There was something about this movie which I couldn't place my finger on. Although I barely made the 60's, of which all the characters are reminiscing of and therefore perhaps I maybe missed some subtle messages or didn't get some in-jokes about the 60's, this movie still applies to everyone. I guarantee every generation will have a time where they come back after 10 or 15 years and see friends that had been so important but are now barely on the radar. They will have a weekend of drinking and tears and fights and laughter. You will look at someone and remember a deep, hidden passion for them that you felt so long ago and never shared with anyone.
That is of course, the plot of the movie.
7 friends (who go wayyy back) one husband (who disappears pretty quickly) and a widowed girlfriend (who is barely known by anyone) come together after they learn that Alex, a friend formally part of the clique, had committed suicide (this part was infamously played by Kevin Costner).
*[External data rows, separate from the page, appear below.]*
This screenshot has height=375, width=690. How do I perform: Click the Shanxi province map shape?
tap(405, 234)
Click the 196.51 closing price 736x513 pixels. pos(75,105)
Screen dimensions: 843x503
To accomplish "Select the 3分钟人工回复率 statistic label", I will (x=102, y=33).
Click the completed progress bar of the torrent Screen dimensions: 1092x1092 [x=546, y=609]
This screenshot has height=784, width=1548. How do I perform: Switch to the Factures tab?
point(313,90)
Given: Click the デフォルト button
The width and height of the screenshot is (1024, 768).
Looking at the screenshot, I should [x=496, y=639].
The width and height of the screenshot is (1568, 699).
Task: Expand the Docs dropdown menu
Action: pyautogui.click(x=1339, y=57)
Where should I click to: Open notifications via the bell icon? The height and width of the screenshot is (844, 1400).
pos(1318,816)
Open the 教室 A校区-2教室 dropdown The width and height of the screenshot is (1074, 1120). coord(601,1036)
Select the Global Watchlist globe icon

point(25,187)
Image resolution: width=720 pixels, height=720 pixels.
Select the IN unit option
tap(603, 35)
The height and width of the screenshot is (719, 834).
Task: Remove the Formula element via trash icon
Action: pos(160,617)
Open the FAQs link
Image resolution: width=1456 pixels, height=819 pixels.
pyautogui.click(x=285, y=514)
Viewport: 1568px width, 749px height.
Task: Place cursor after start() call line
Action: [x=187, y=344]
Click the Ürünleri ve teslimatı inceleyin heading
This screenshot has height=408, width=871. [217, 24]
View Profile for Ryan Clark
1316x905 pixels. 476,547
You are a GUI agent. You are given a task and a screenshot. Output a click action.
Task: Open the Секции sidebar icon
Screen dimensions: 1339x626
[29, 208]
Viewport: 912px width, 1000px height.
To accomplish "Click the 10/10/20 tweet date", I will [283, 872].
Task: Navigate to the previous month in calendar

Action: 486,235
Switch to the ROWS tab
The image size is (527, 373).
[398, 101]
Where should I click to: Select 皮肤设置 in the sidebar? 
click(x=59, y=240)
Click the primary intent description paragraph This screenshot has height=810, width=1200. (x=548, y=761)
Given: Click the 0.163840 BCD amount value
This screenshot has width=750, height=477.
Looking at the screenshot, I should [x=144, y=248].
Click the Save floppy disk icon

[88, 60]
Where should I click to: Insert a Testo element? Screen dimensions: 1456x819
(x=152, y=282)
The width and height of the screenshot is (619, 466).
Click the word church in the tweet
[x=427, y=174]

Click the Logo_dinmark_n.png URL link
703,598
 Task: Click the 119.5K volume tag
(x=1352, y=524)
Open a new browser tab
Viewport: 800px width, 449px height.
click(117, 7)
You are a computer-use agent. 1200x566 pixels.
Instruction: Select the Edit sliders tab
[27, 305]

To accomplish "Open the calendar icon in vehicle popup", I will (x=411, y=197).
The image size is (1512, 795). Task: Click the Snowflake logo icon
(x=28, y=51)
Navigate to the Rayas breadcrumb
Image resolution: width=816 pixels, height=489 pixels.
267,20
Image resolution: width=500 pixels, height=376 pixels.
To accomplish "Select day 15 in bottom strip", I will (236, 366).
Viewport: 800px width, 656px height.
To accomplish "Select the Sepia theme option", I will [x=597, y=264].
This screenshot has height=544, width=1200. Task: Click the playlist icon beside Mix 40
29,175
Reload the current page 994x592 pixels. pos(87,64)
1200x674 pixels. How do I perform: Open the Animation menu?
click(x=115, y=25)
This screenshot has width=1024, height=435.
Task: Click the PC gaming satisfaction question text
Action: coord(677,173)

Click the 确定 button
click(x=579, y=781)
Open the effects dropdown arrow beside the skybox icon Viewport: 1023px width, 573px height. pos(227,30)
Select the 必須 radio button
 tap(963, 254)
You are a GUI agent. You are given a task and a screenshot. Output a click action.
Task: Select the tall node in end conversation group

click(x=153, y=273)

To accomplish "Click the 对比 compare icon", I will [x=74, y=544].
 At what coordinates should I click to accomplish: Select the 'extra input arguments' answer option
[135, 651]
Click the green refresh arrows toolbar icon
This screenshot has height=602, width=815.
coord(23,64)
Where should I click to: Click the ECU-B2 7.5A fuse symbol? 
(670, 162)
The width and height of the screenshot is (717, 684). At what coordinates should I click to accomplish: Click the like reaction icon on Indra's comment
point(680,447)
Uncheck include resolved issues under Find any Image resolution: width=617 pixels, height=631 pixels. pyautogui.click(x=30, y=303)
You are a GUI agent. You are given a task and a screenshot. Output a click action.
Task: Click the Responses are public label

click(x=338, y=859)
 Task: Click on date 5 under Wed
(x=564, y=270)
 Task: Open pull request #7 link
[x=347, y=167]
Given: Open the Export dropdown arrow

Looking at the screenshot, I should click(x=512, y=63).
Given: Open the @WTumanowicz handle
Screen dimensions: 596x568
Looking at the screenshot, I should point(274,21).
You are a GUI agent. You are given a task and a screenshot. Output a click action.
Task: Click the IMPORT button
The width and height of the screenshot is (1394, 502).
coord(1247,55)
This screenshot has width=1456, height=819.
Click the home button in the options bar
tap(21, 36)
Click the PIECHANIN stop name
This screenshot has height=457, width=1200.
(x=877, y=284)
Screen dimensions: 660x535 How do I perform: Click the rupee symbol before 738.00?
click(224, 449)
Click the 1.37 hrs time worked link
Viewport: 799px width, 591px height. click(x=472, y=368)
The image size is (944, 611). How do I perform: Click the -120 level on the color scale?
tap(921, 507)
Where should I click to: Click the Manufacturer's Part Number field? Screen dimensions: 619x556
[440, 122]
They have a weekend of sex, drugs, and good ol' fashioned rock and roll, the whole time bringing up past ghosts that had seemed long forgotten and faded. This is touchy subject, even in today's standards. Yet the movie handles it beautifully. My favourite section in the whole movie was when `You can't always get what you want' was played at his funeral. Not for the song, although it is a classic but for how the characters react. Each sit there in the church, some smiling quietly to themselves, while others have a sadden expression, remembering great times that were and never will be again. Every person has a song like that, one that makes you remember your friends, one that makes you sad or laugh and or grin to yourself as you remember the things you did. That to me clinches the movie. It shows how true the script is, and how humanly the characters react. There is a lot of angry hype about the movie, how there is too much talking and not enough sex or car chases or whatever people think is missing. Yet for me, it is reality. When something like this happens in real life, people do not over dramatise. Life is not a soap opera, although movie-goers seemed to want this movie to be. In a real-life situation, people would do exactly what the characters did, examine themselves and try to find a reason for the problems that have happened. Yet the hard truth is, especially about suicide, sometimes, there is no one you can blame. I think people didn't like this movie too much because it rang too true. It was too realistic. People go the movies to be entertained, to fall in love with the fairy-tales lives that movies have. This movie is honest. It seems, for now, people just want to be naïve and live in a fantasy world. If you want a true movie, see this one now.